On l'aura compris. La leçon d'anatomie, comme tous les tableaux de Rembrant, s'inscrit sous le double registre du
mouvement et de la profondeur, celle de la signification humaine.
Rembrandt est extérieur à la scène. Il est encore très jeune au moment où il produit ce tableau. Il est introduit dans
un univers étranger au sien, celui des grands bourgeois, des hommes de sciences et de la dissection anatomique.
Mais il n'est pas certain comme cela a été écrit (1), qu'il peint un tableau dont l'essentiel lui échappe, c'est-à-dire le
sens de la démonstration de Tulp. Et nous risquerons une hypothèse à la question : quelle information savante
apporte cette leçon d'anatomie ?
Quoiqu'il en soit, Rembrandt travaille sur l'effet produit par l'information de Tulp sur les participants. La composition
et le dosage subtil des contrastes du groupe des observateurs définissent deux mouvements : l'un perspectif, d'avant
en arrière et vers le haut, et l'autre, vers le bas. Ce double mouvement imprimé au groupe par le truchement d'une
déformation des figures géométriques traduit à la fois l'élan de fascination et le recul de l'effroi devant la découverte
du corps et de son mystère. Les regards sont anxieux, intéressés mais également craintifs révélant une sourde
inquiétude.
Au XVIIème siècle, Amsterdam et les Provinces-Unies sont un haut lieu du savoir où la notion de progrès de la
connaissance, en particulier la connaissance anatomique, n'est pas nécessairement en conflit avec la religion. A la
même période c'est en Italie que se déroule le procès de Galilée.

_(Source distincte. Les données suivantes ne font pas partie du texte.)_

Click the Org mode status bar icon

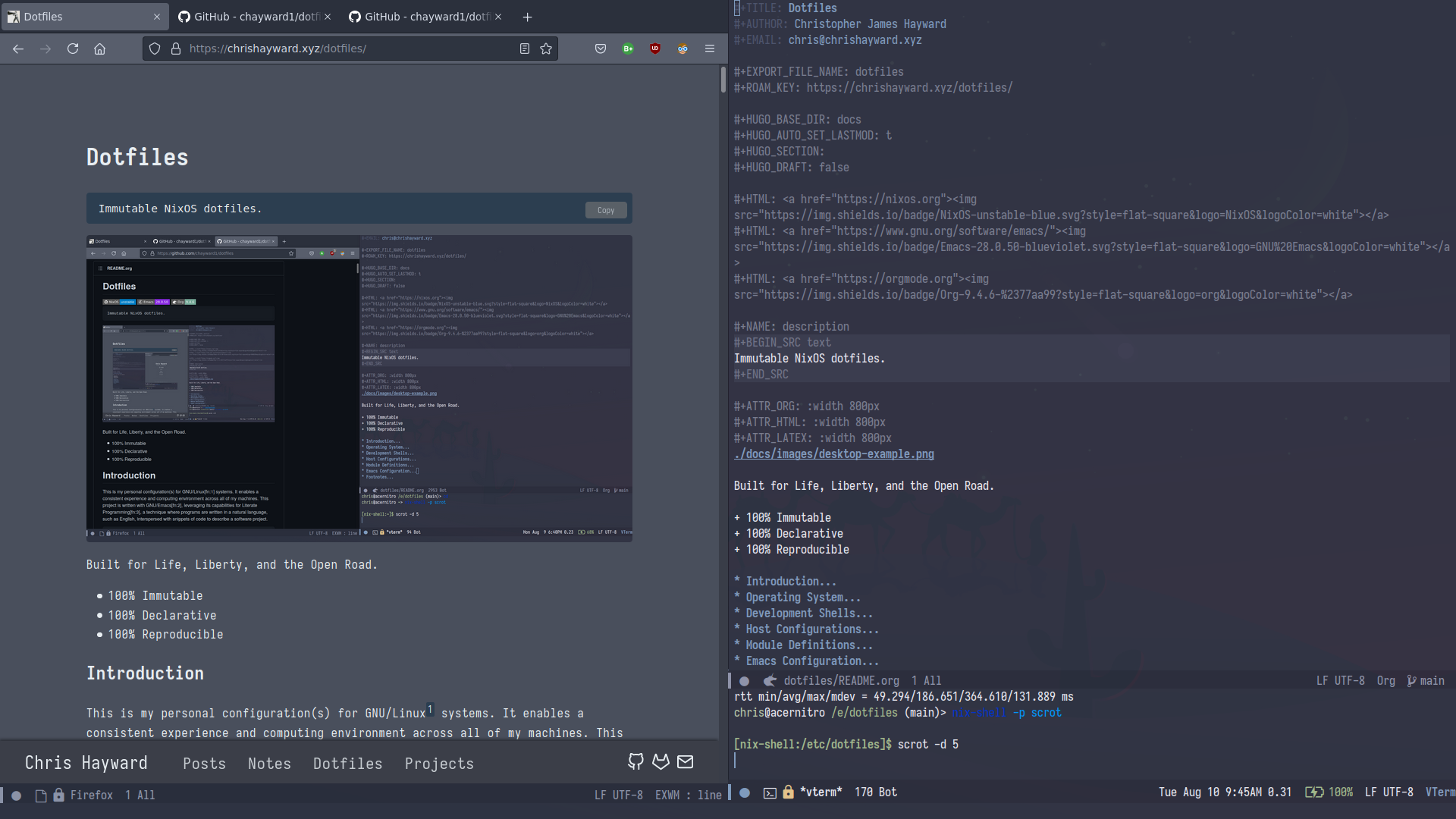pyautogui.click(x=1387, y=680)
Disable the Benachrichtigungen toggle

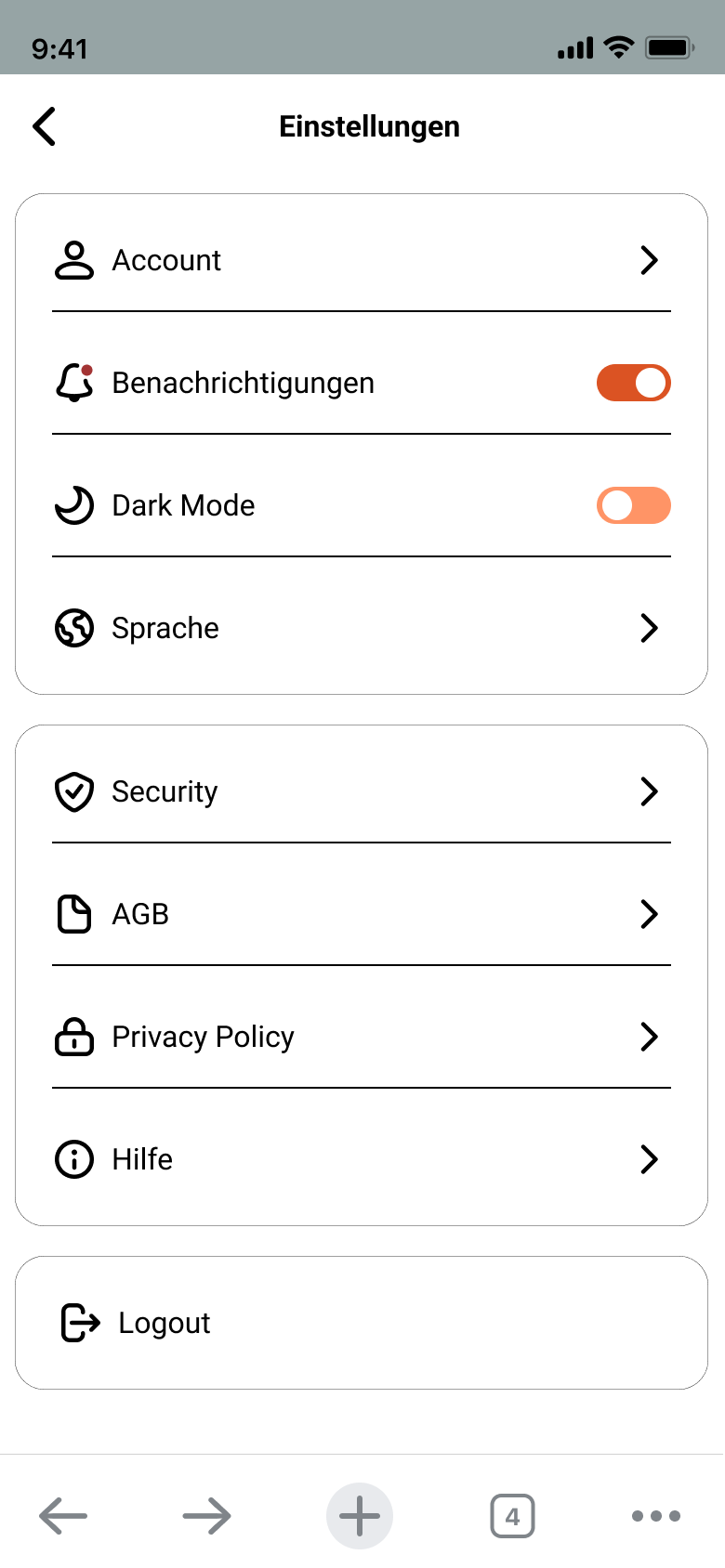click(633, 383)
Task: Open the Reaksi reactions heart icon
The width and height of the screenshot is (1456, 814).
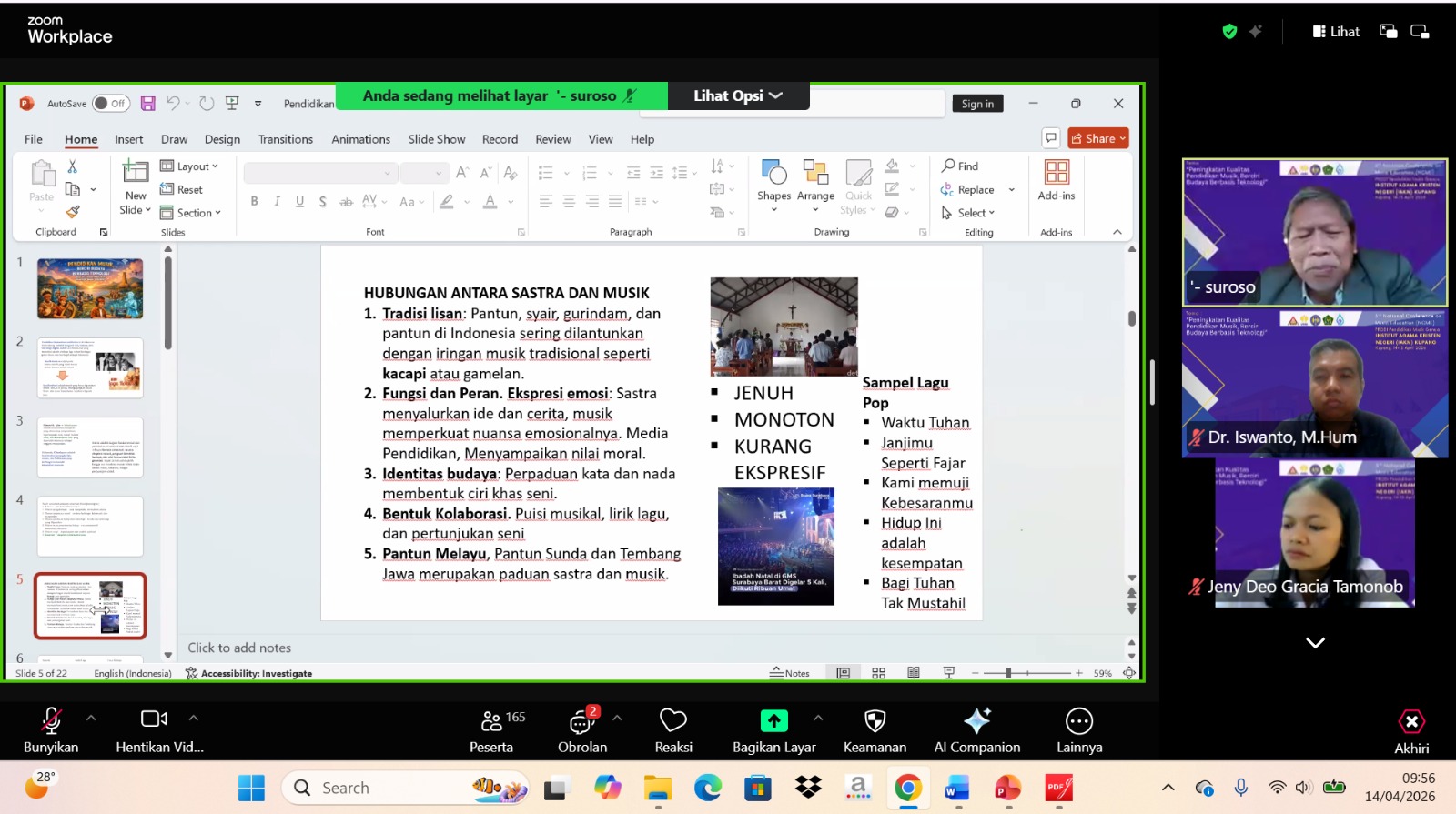Action: tap(672, 721)
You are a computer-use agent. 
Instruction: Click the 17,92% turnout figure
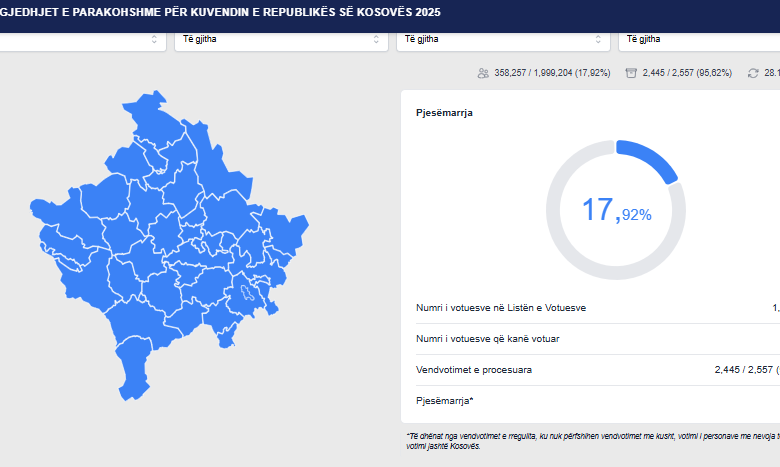coord(616,211)
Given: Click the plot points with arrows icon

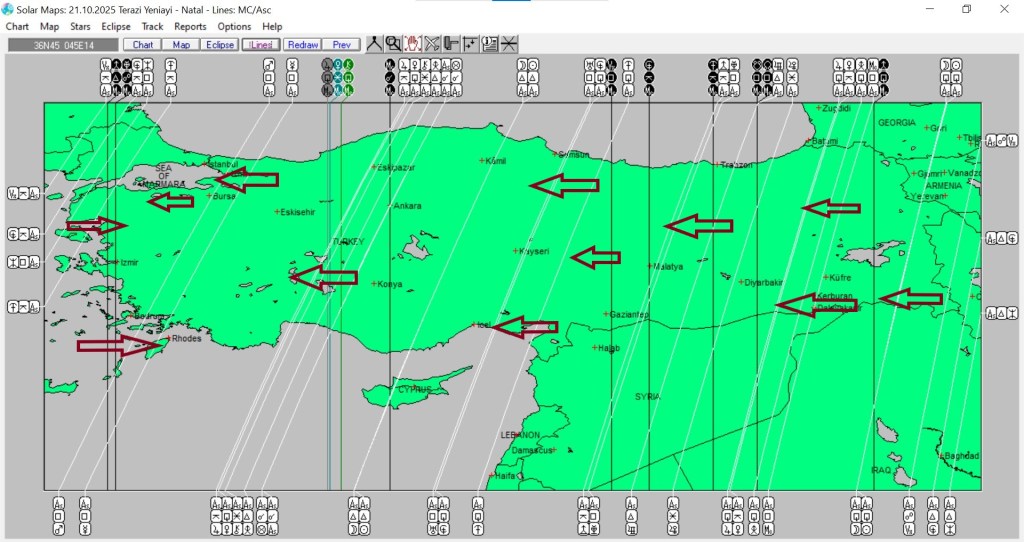Looking at the screenshot, I should point(470,44).
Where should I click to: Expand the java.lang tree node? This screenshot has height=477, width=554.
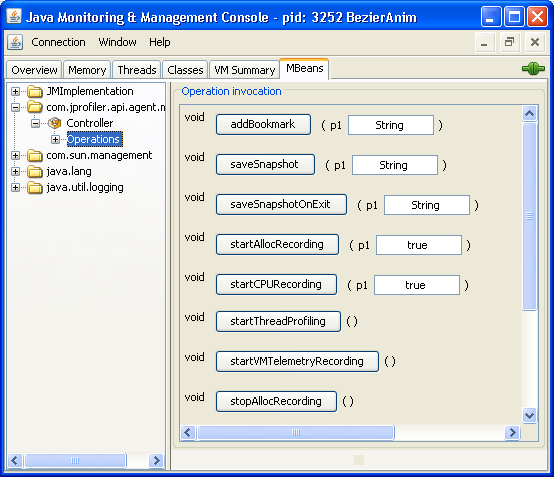click(x=15, y=171)
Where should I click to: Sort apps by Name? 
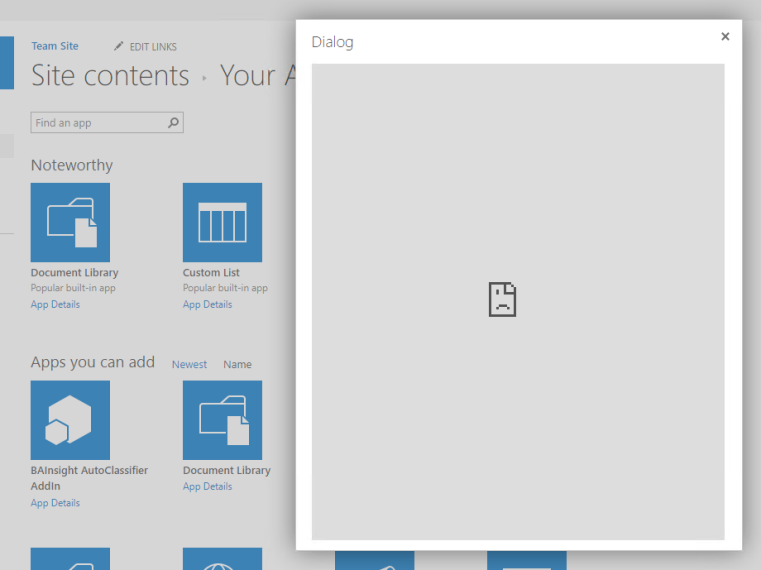pyautogui.click(x=237, y=364)
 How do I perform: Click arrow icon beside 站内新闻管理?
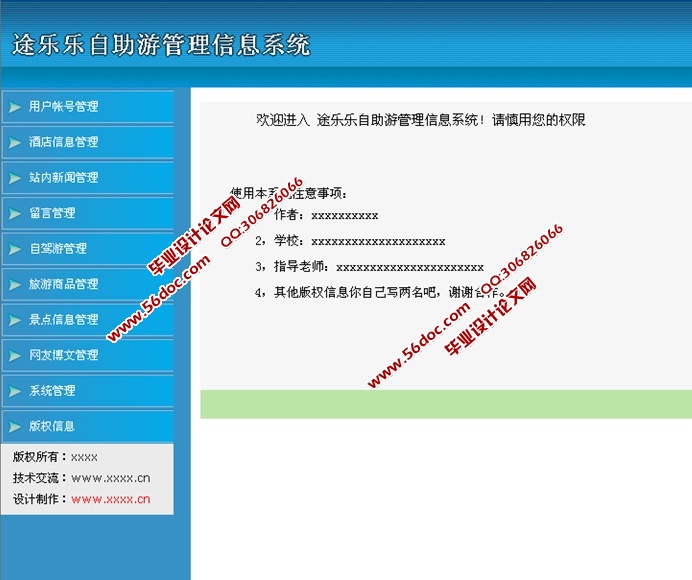[x=14, y=178]
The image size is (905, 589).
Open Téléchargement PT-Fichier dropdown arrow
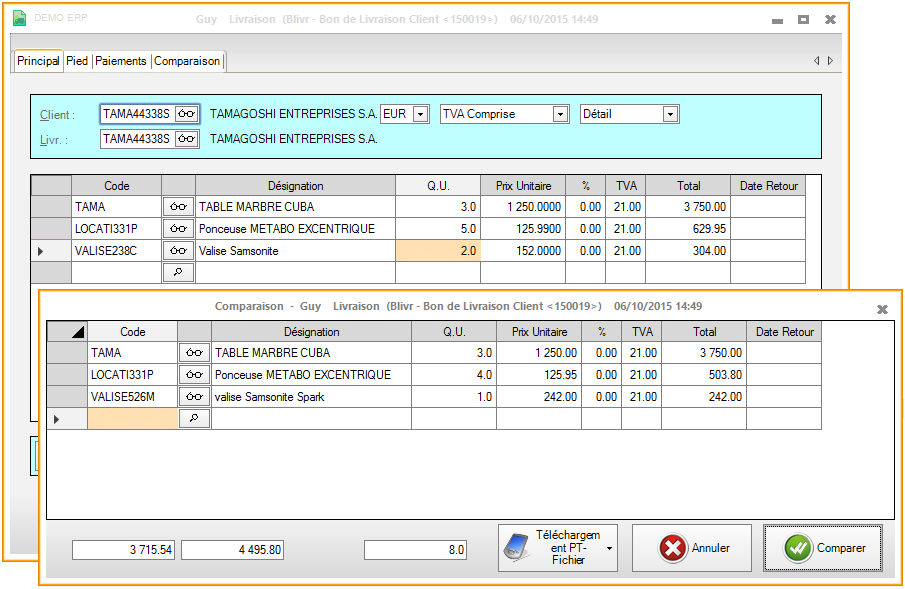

C'est à Leyde que Descartes, soucieux de préserver sa liberté de pensée et de mouvement, a trouvé refuge et qu'il
publie le Discours de la méthode en français ; c'est que l'on sait à quoi s'en tenir dans les pays réformés sur la
position du soleil... Il n'empêche ! La dissection d'un corps humain n'est pas un acte naturel. La généralisation de la
dissection n'interviendra que dans le courant du XVIIIème siècle. En attendant, les autorisations officielles ne sont que
parcimonieuses, délivrées à d'illustres représentants de l'Université, à des fins pédagogiques et représentatives. On
commente, on vérifie les descriptions de la Fabrica, œuvre magistrale de Vesale dont la seconde édition inaugure
l'ère de l'anatomie moderne, factuelle et descriptive, en rompant définitivement avec le finalisme spéculatif de Galien,
héritier d'Aristote.
A ce propos, est-ce bien d'une leçon d'anatomie qu'il s'agit ?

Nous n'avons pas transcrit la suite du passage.